**The problem:** Please reproduce every record exactly as written, leaving out the pictures.

**Source material:**
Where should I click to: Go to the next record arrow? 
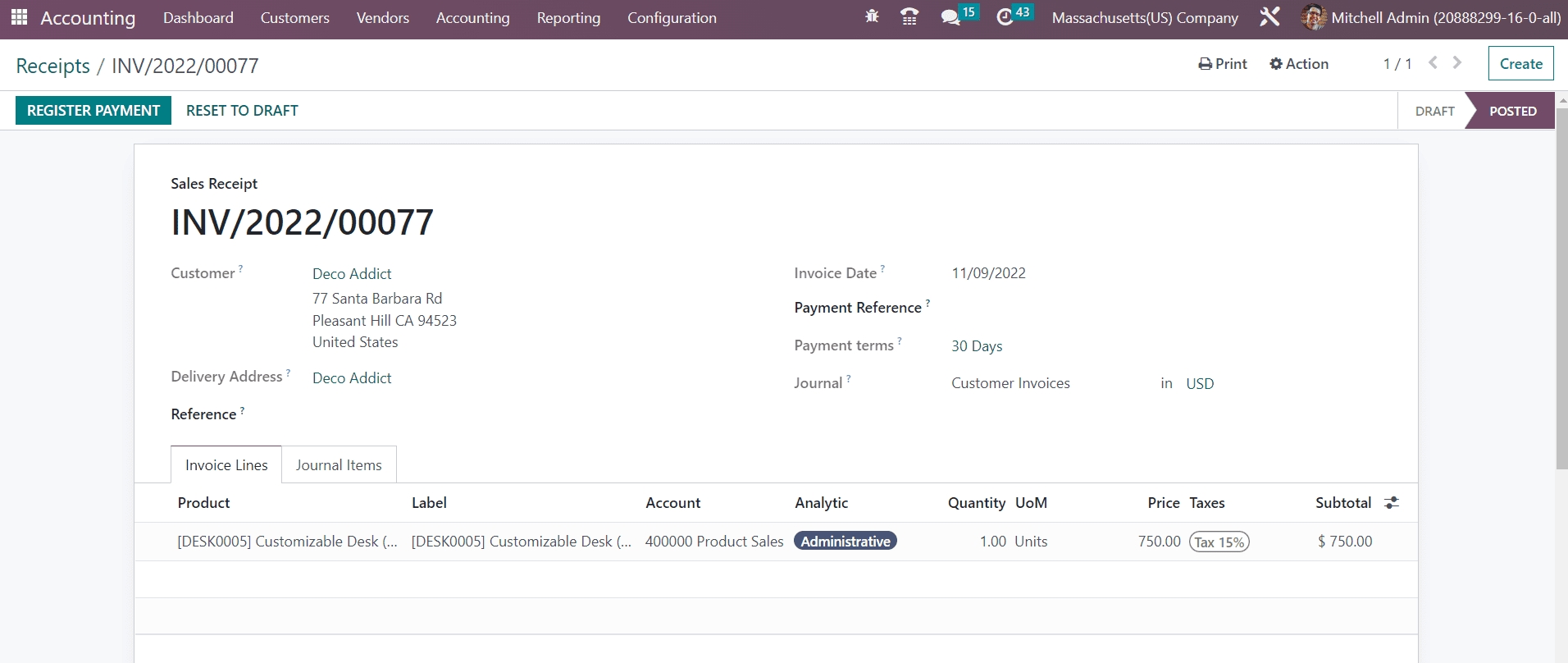(1457, 63)
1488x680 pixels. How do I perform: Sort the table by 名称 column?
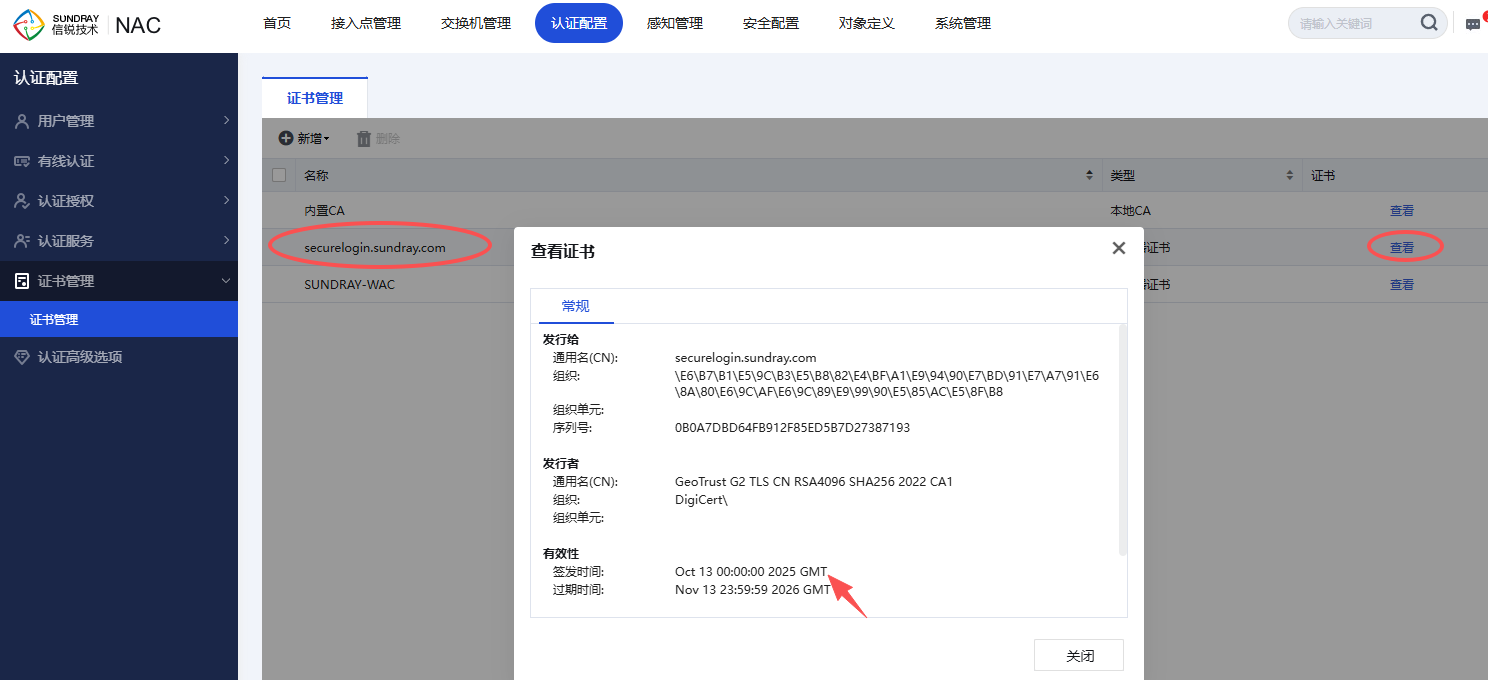tap(1089, 175)
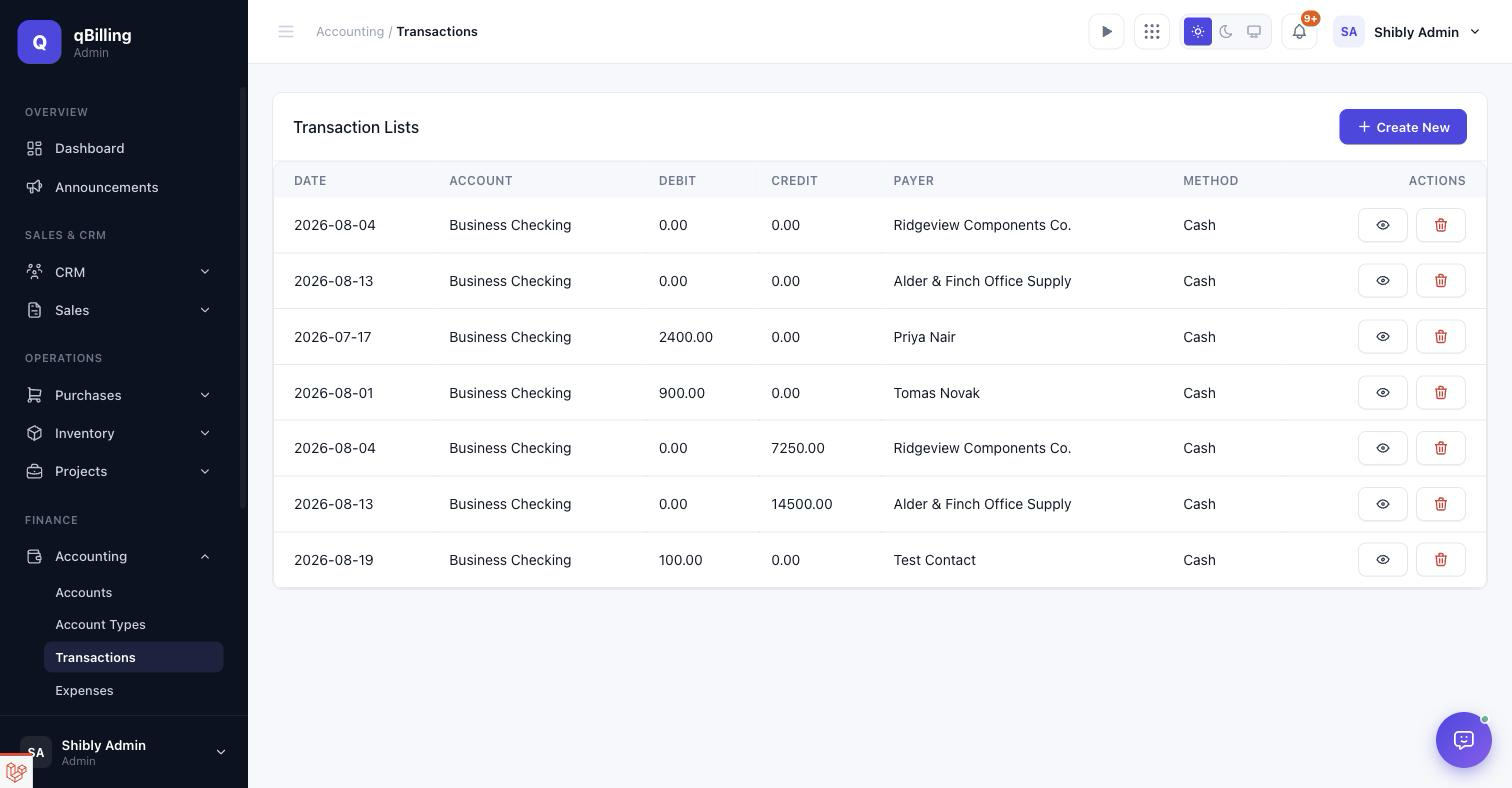Delete the Priya Nair transaction
This screenshot has width=1512, height=788.
point(1441,337)
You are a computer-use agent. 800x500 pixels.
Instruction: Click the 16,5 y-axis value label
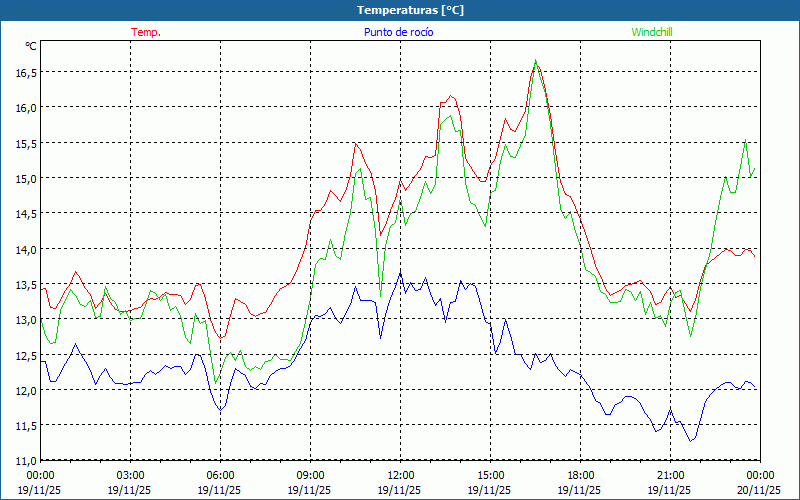(x=24, y=72)
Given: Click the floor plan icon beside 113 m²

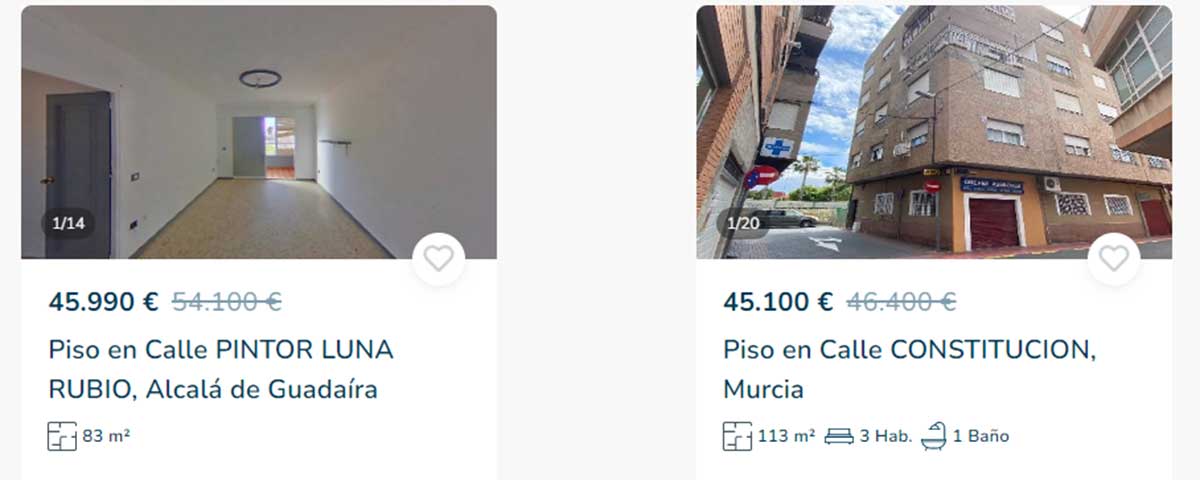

**Written response:**
Where should I click to: Go to the next record arrow? 
(1457, 63)
1488x680 pixels. How do I perform: Sort the table by 名称 column?
tap(1089, 175)
Delete the Priya Nair transaction
This screenshot has width=1512, height=788.
point(1441,337)
You are a computer-use agent. 800x500 pixels.
Instruction: Click the 16,5 y-axis value label
(x=24, y=72)
Given: Click the floor plan icon beside 113 m²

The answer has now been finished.